Обсуждение: Re: BUG #15641: Autoprewarm worker fails to start on Windows withhuge pages in use Old PostgreSQL community/pgsql-bugs x

Поиск
Список
Период
Сортировка
On Tue, Feb 19, 2019 at 7:31 AM PG Bug reporting form
<noreply@postgresql.org> wrote:
>
> The following bug has been logged on the website:
>
> Bug reference:      15641
> Logged by:          Hans Buschmann
> Email address:      buschmann@nidsa.net
> PostgreSQL version: 11.2
> Operating system:   Windows Server 2019 Standard
> Description:
>
> I recently moved a production system from PG 10.7 to 11.2 on a different
> Server.
>
> The configuration settings where mostly taken from the old system and
> enhanced by new features of PG 11.
>
> pg_prewarm was used for a long time (with no specific configuration).
>
> Now I have added Huge page support for Windows in the OS and verified it
> with vmmap tool from Sysinternals to be active.
> (the shared buffers are locked in memory: Lock_WS is set).
>
> When pg_prewarm.autoprewarm is set to on (using the default after initial
> database import via pg_restore), the autoprewarm worker process
> terminates immediately and generates a huge number of logfile entries
> like:
>
> CPS PRD 2019-02-17 16:11:53 CET  00000 11:> LOG:  background worker
> "autoprewarm worker" (PID 3996) exited with exit code 1
> CPS PRD 2019-02-17 16:11:53 CET  55000  1:> ERROR:  could not map dynamic
> shared memory segment

Hmm.  It's not clear to me how using large pages for the main
PostgreSQL shared memory region could have any impact on autoprewarm's
entirely separate DSM segment.  I wonder if other DSM use cases are
impacted.  Does parallel query work?  For example, the following
produces a parallel query that uses a few DSM segments:

create table foo as select generate_series(1, 1000000)::int i;
analyze foo;
explain analyze select count(*) from foo f1 join foo f2 using (i);

Looking at the place where that error occurs, it seems like it simply
failed to find the handle, as if it didn't exist at all at the time
dsm_attach() was called.  I'm not entirely sure how that could happen
just because you turned on huge pages.  Is it possible that there is a
race where apw_load_buffers() manages to detach before the worker
attached, and the timing changes?  At a glance, that shouldn't happen
because apw_start_database_worker() waits for the work to exit before
returning.

I think we'll need one of our Windows-enabled hackers to take a look.

PS Sorry for breaking the thread.  I wish our archives app had a
"[re]send me this email" button, for people who subscribed after the
message was sent...

-- 
Thomas Munro
https://enterprisedb.com



Thank you for taking a look.

I encountered this problem after switching the production system and then found it also on the new created replica.

I have no knowledge of the shared memory areas involved.

I did some further investigation and tried to reproduce it on the old System (WS2016, PG 11.2) but there it worked fine (without and with huge pages activated!).

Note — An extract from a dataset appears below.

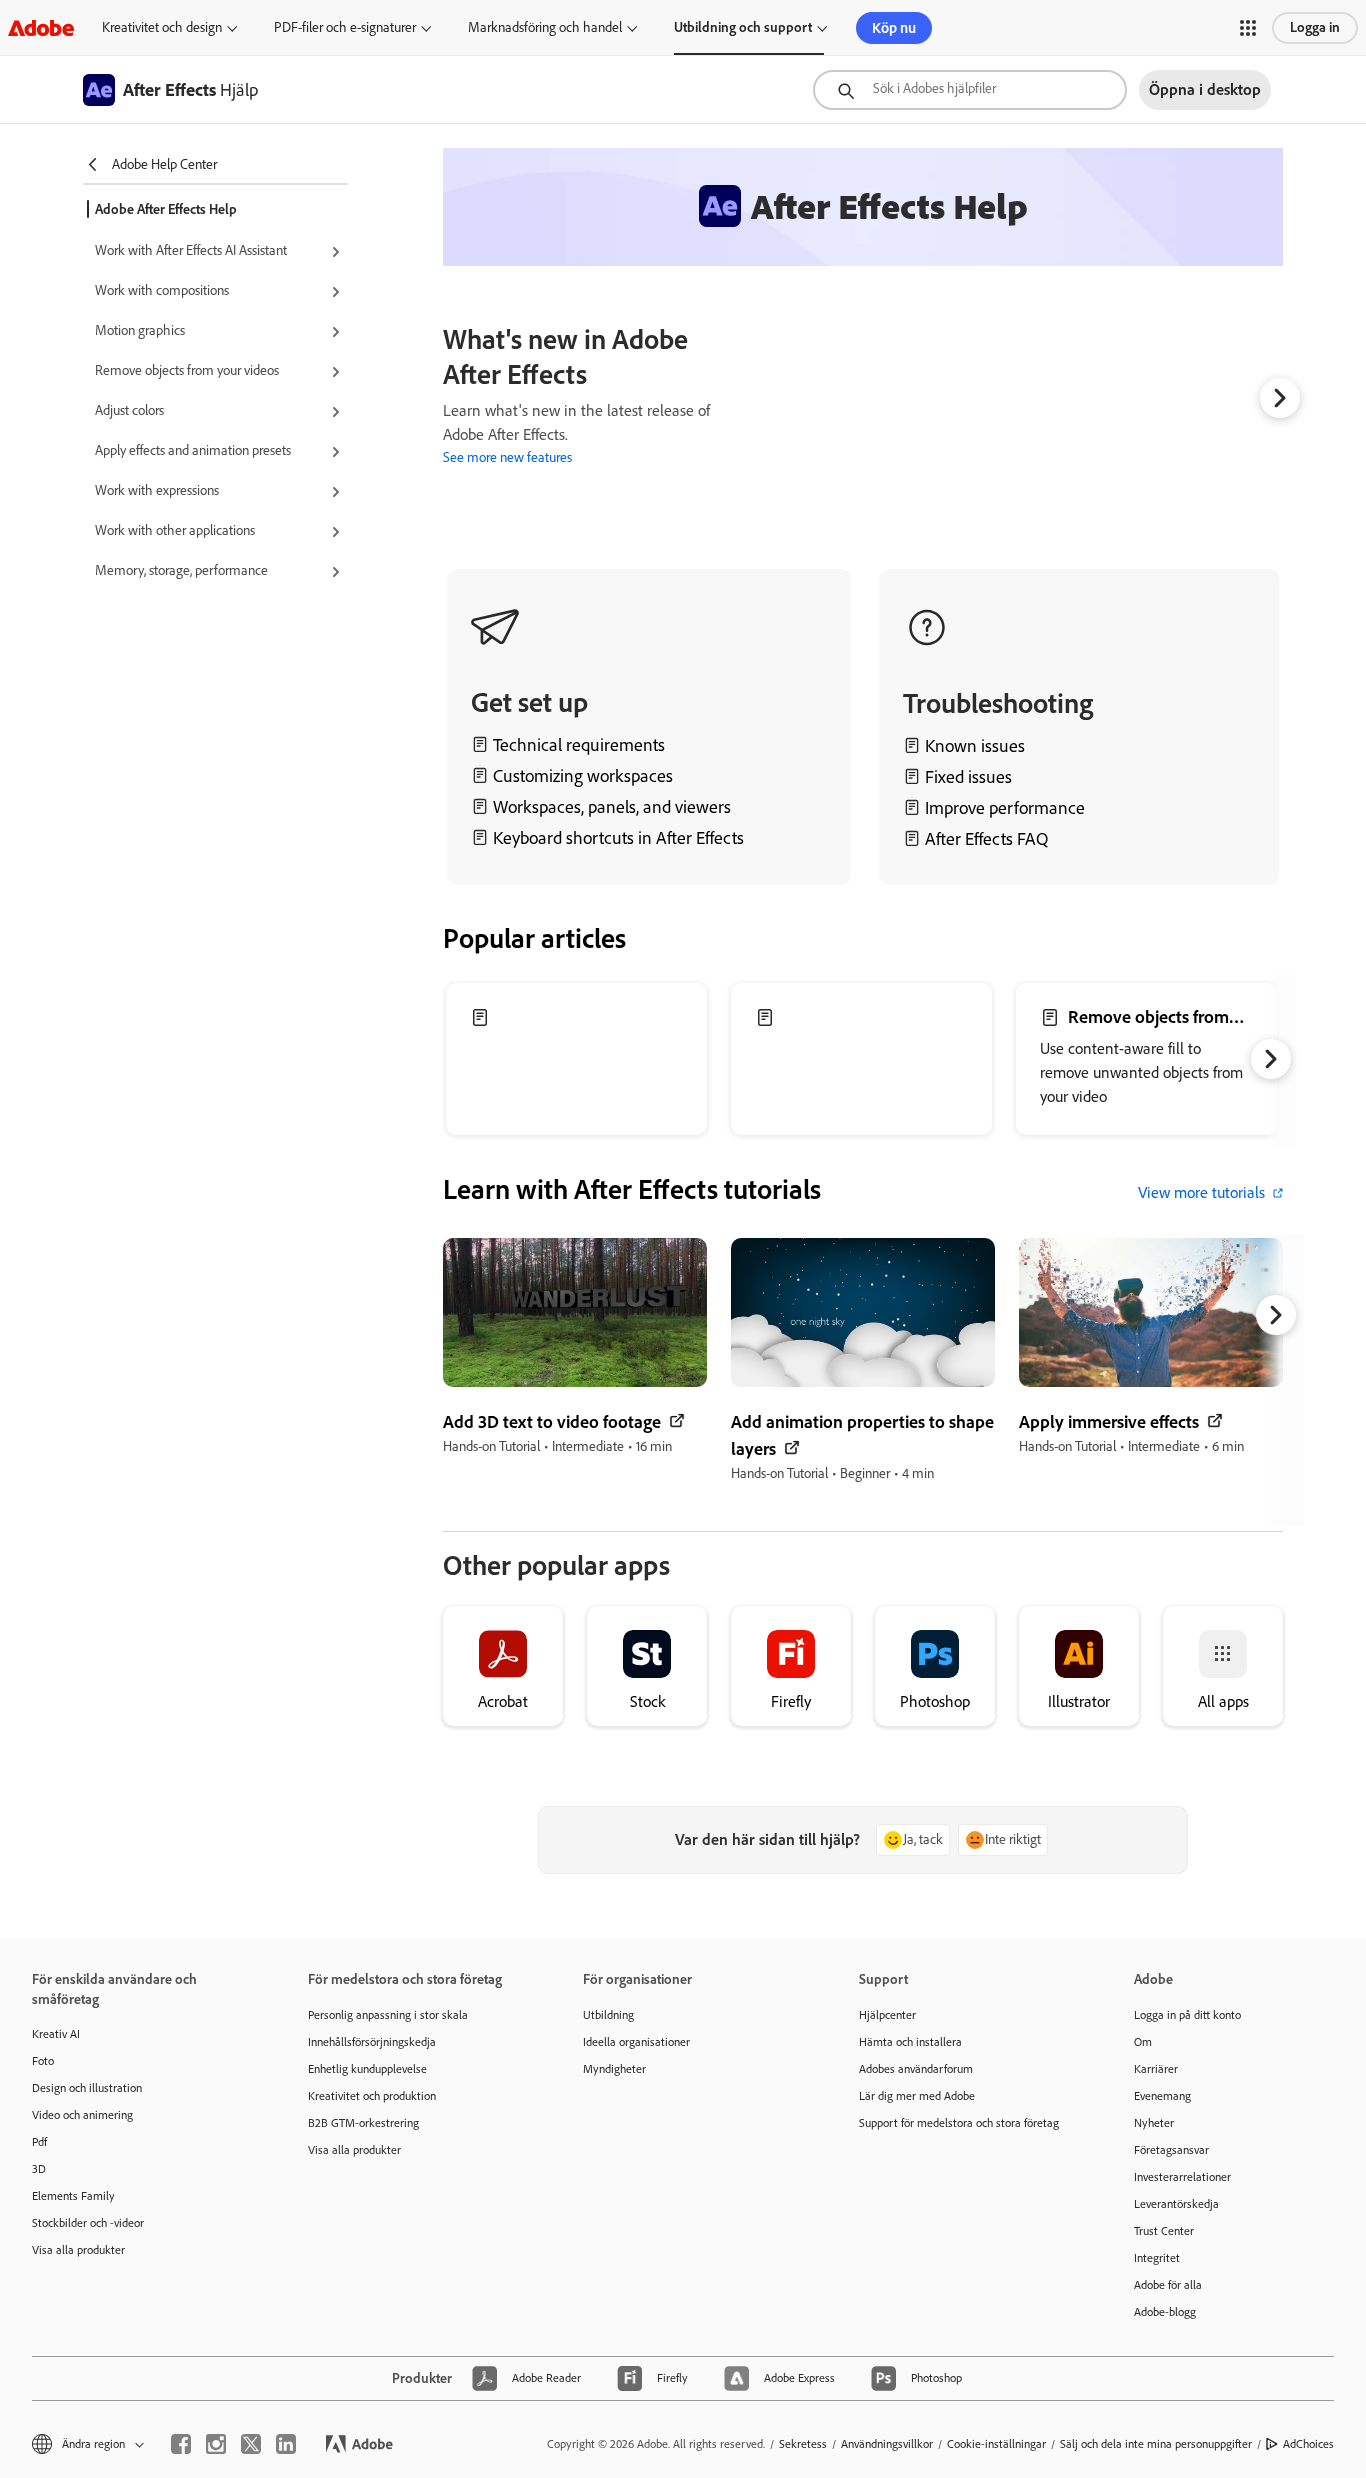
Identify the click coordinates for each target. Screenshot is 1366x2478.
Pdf (39, 2142)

Even on a developer machine under WS2019, PG 11.2 the error did not occur (both cases running on different generation of intel machines, Haswell and Nehalem, under different Hypervisors, WS2012R2 and WS2019).

I am really confused to not being able to reproduce the error outside of production and replica instances...

The error caused a massive flood of the logs (about 800 MB in about 1 day, on SSD)

I'll try to investigate further by configuring a second replica tomorrow, using the configuration of the production system as done per pg_basebackup.

I looked at the non-default configuration settings but could not identify anything special.

Here is a current list of the production System having 4GB of memory allocated to the VM.
(all values with XXX are a little obfuscated).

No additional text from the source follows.